The XMM-Newton Bright Serendipitous Survey

 

RATIONALE

With the aim of complementing the results obtained by medium-deep XMM-Newton and  Chandra  surveys (see e.g. Brandt and Hasinger, 2005 for a recent review) we have built up, in the last few years, a complete and representative  sample of 400 bright serendipitous XMM-Newton sources selected at high galactic latitude (|bII|>20o) using the EPIC MOS2 data.

This project, which is part of the follow-up program being conducted by the  XMM-Newton Survey Science Centre (SSC), is  led by the Osservatorio Astronomico di Brera and is  known as  the ``XMM-Newton Bright Serendipitous Survey'' (XMM BSS)

The survey consists of two complete flux-limited (Sx > 7x10-14 erg cm-2 s-1)  samples: the XMM Bright Sample (XMM BS, 389 sources on ~28 sq deg of sky)  and the XMM Hard Bright Sample  (XMM HBS, 67 sources on ~25 sq deg of sky) selected  in the 0.5-4.5 keV and 4.5-7.5 keV energy bands, respectively.
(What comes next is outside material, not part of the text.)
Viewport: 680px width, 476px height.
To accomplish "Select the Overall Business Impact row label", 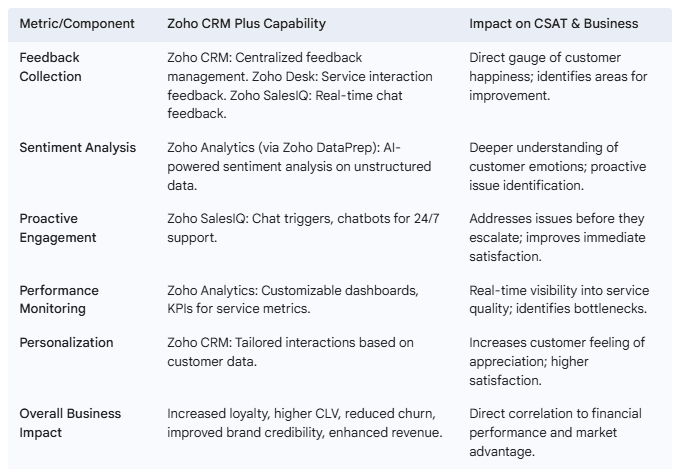I will click(70, 423).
This approach was dictated by the need to study the composition of the source population (in term of observed and intrinsic  energy distribution and absorption properties) as a function of the energy selection band and to reduce the strong bias against absorbed sources which occurs when selecting in soft (E<2 keV) X-rays. The survey strategy, the XMM-Newton MOS2 fields used to define the sample and the  XMM BS and XMM HBS source samples   have been reported in Della Ceca et al. (2004).   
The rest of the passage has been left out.